Rednaxela (talk)19:56, 30 April 2014
 

I am also supporting the switch.

Beaming (talk)01:18, 1 May 2014
 

I can contribute battles until the rumble stabilizes. 4 to 8 clients.

Also, I have a custom rumble client here which is smarter than the official client.

Extra features:

- Detection of server queue overloads and upload throttling.

- Separate process/threads for uploads, shared between all local clients. (avoids idle CPU time in uploads. HUGE speed increase in melee)

- Shared battle generator/priority battles management. (minimizes repeated battles between clients)

- Communication between clients using RMI (TCP/IP), integrating clients spread over a low latency local network.

- Generates battles in melee using both bots from priority battles.

- Parallel download of bots JARs.

- Shared local repository of bots JARs, with automatic copying between clients.

Tested for over an year. Seems very stable.

I can upload the source somewhere if you want.

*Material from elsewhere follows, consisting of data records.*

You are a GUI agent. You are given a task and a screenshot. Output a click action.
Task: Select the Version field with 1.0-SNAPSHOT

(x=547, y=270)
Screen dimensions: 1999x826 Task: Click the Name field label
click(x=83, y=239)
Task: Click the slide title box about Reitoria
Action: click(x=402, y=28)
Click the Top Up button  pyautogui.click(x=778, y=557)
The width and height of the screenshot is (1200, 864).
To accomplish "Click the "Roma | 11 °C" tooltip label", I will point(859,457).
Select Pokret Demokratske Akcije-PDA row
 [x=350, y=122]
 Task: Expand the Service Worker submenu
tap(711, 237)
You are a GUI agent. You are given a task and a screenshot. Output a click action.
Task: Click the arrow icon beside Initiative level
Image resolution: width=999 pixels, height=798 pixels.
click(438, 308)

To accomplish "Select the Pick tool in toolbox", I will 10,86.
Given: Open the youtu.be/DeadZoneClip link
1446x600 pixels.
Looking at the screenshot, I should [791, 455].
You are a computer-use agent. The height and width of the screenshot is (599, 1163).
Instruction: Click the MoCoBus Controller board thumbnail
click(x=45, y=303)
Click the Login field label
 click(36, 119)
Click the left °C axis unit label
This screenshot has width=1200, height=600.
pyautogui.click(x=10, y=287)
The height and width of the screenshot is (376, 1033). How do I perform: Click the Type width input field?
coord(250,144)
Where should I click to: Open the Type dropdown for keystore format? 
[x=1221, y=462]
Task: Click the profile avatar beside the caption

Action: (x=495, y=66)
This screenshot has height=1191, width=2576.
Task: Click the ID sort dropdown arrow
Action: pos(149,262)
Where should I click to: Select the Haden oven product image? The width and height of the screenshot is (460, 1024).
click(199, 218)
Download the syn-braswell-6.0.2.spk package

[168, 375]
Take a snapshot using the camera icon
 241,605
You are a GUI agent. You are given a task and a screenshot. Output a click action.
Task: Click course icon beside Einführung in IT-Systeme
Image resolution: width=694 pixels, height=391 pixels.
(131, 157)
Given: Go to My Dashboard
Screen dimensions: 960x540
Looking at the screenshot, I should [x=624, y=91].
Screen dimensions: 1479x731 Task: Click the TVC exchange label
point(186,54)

MN (talk)01:55, 1 May 2014

I would love to play with this client. It is a pity to see CPU cycles wasted due to queue overloads.

Beaming (talk)03:22, 1 May 2014
MN (talk)18:58, 1 May 2014

MN, would you mind to add a short readme?

How to compile this? I see it requires maven, but simple run 'mvn' does not do a thing.

Does a worker requires the coordinator running? How do they know which IP/machine to contact? Do we need standard rumble files to be present/accessible anywhere?

Beaming (talk)00:59, 2 May 2014
 
 

OK guys, so here's the plan: today at 17h00GMT (you can work out what that is in your time-zone) I'm going to change the server to accept 1.9.2.0 clients exclusively. I'll leave it like that for a day or two to make sure there are no issues with the rumble client, then I'm going to wipe all of the rumbles. I'm going to speed up the queue processing for a bit as well to see if I can get the stabilisation to happen a bit faster and not bottleneck at the server.

If anybody has any objections, now is the time, because once I change accepted versions the current stats will be 'tainted' by newer versions with different rules, and will need to be deleted anyway.

Skilgannon (talk)06:23, 2 May 2014

Skilgannon, may I ask to keep old statistic available somewhere? I would think, the ideal would be to have littlerumble instant which does not accept battles but has web interface on.

Second suggestion: would it be possible to program a range of accepted robocode versions? 1.9.2 is the newest today, but months from now it will be obsolete. May be it better to have a black list mask.

Even now, as far as I know, 1.9.2 is not that different from 1.9.1. So there is no point to lock the version to only the 1.9.2 version.